江苏省改革医保付费引导医院控费

发布日期:2018-01-15 13:06:10.0 信息来源:新华日报

江苏省政府办公厅近日出台《关于进一步深化基本医疗保险支付方式改革的实施意见》,明确我省将全面推行总额控制下的多元复合式医保支付方式,重点推行住院、门诊大病按病种付费,完善按人头、按床日等多种付费方式。

《意见》提出,将医保付费总额控制范围从住院医疗费用逐步扩展到门诊医疗费用。

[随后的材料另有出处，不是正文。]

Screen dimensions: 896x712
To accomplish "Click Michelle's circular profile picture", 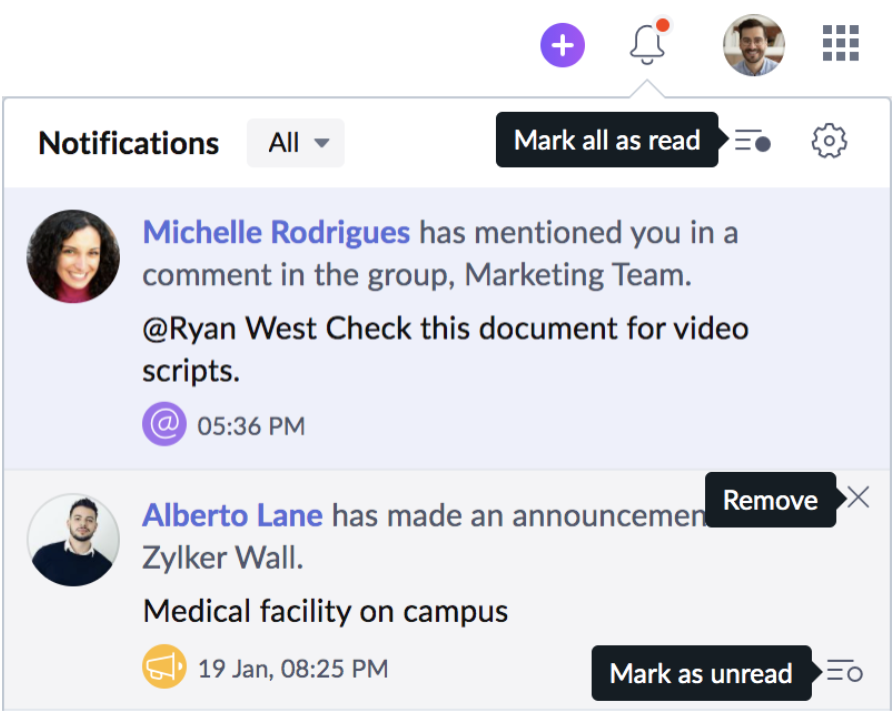I will coord(73,256).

同时,逐步使用区域(或一定范围内)医保基金总额控制代替具体医疗机构总额控制,实行按病种分值或点数法付费地区先行实施,探索符合中医药服务特点的支付方式,鼓励提供和使用适宜的中医药服务。

为确保改革成效,我省设立了医保付费改革的时间点——到2018年各设区市按病种付费数达到150种以上,扩大病种分值付费统筹区数量,在镇江、常州等市开展按病种分值付费推广试点,在无锡等市探索开展按疾病诊断相关分组付费试点;到2020年,医保支付方式改革覆盖所有医疗机构及医疗服务,全省范围内普遍实施适应不同疾病、不同服务特点,激励与约束并重的多元复合式医保支付方式,按病种付费数不少于200种,按项目付费占比明显下降。

《意见》要求各地选择临床诊疗方案和出入院标准比较明确、诊疗技术比较成熟的疾病实行按病种付费,优先将儿童白血病、儿童先天性心脏病等22类重大疾病纳入按病种付费范围。逐步将日间手术以及符合条件的中西医病种门诊治疗纳入医保基金病种付费范围。鼓励支持医疗机构积极申报开展按病种付费,当年新增按病种付费发生的费用可单独结算。积极探索并逐步缩小同病种在不同类别、不同等级医疗机构付费标准的差距,促进分级诊疗。

城镇职工医保和城乡居民医保参保患者实际报销额一般不低于按病种付费标准的80%和70%,实际发生费用低于病种付费标准的,医保经办机构仍按病种付费标准付费,结余部分归医疗机构留用,参保患者只需负担实际发生费用的一定比例。实际发生费用高于病种付费标准的,超出费用由医疗机构承担,参保人员仍按病种付费标准的一定比例负担。

结合城乡居民基本医疗保险制度整合,完善城乡居民基本医保门诊统筹,依托基础医疗卫生机构推行门诊统筹按人头付费。逐步从糖尿病、高血压、慢性肾功能衰竭等治疗方案标准、评估指标明确的慢性病入手,开展特殊慢性病按人头付费。将常见病、多发病的中药诊疗服务纳入按人头付费的基本医疗服务范围。到2020年,各统筹地区当期用于门诊保障的统筹基金占当年居民医保基金收入的30%左右。各统筹地区要明确按人头付费的基本医疗服务范围,保障医保目录内药品、基本医疗服务费用和一般诊疗费的支付,有条件的地区可探索将签约居民的门诊基金按人头支付给基层医疗卫生机构或者家庭医生团队,患者向医院转诊的,由基层医疗卫生机构或家庭医生团队支付相应的转诊费用。

对于精神病、安宁疗护、医疗康复等需要长期住院治疗且日均费用较稳定的疾病,可采取按床日付费的方式,同时加强对平均住院天数、日均费用以及治疗效果的考核评估。

合理制定差别化的支付政策等措施,引导参保人员优先到基层首诊,推动形成基层首诊、双向转诊、急慢分治和上下联动的分级诊疗体系。对未按转诊程序就医的,应适当降低报销比例。

支持参保人员与家庭医生开展签约服务。将符合规定的家庭医生签约服务费纳入医保支付范围。